The baling machinery 300 is a round baler, configured to produce round bales. Portions of plant material 30 are transported to a baling chamber 332, e.g., via a transportation chute 310. The plant material may be transported from a hopper or other reservoir (e.g., for baling cotton) or directly from a ground surface (e.g., for baling hay). One or more belts 320 in the baling chamber roll the plant material to form a round bale 380. The operation of the one or more belts maybe controlled by, for instance, one or more drive rollers 331, 332. The rollers may be driven hydraulically, electrically, or mechanically. Tension rollers (not illustrated) may apply tension to the belt, e.g., to ensure that a round bale 380 is formed. When the bale reaches a certain size, the bale may be expelled from the baling chamber.

With reference to FIGS. 2 and 3, further elements for either example of baling machinery 300 may be present, but are not illustrated or described in detail for the sake of clarity. These further elements may include compression elements, bale size monitoring elements, bale movement elements, bale expulsion elements, bale transportation element, roller driving elements or motors, bale tying or wrapping elements, and so on.

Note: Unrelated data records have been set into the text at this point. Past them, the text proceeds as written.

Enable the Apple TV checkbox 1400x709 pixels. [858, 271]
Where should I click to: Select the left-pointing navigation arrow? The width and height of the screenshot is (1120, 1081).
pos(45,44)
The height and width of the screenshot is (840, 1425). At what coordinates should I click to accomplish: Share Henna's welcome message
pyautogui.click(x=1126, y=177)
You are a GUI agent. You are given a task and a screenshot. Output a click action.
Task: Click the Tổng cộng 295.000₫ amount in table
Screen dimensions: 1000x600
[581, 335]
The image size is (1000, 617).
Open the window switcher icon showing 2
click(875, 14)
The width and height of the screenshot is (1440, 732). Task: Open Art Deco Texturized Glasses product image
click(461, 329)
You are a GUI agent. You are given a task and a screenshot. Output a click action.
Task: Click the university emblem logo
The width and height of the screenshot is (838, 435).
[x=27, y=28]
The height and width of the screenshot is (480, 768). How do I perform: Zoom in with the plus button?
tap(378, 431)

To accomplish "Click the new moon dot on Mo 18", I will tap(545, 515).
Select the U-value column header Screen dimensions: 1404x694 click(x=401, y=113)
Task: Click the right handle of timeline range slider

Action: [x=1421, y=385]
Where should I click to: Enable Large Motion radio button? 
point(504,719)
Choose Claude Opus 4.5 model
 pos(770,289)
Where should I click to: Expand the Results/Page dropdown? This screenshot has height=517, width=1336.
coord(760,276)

The above-described examples merely serve to demonstrate how different forms and embodiments of baling machinery are able to bale portions of plant material. Generally, baling machinery will comprise a baling chamber in which portions of plant material are baled to form baled plant material (i.e., a bale).

The present disclosure proposes to position a sensor in the baling chamber. Sensor data produced by the sensor is processed (e.g., by a processing system) using a machine-learning method in order to predict (the value of) one or more properties of the baled plant material.

FIGS. 1 and 2 illustrate one example of a sensor 28 positioned within a baling chamber 132. FIG. 3 illustrates another example of a sensor 328 positioned within a baling chamber 332.

Sensor data produced by the sensor may be passed to a processing system (not illustrated) for processing.

FIG. 4 is a flowchart illustrating a computer-implemented method 400 for predicting one or more values for a property (or properties) of baled plant material produced by baling machinery. The baling machinery is configured to bale plant material present in a baling chamber. The computer-implemented method 400 may be carried out by a processing system.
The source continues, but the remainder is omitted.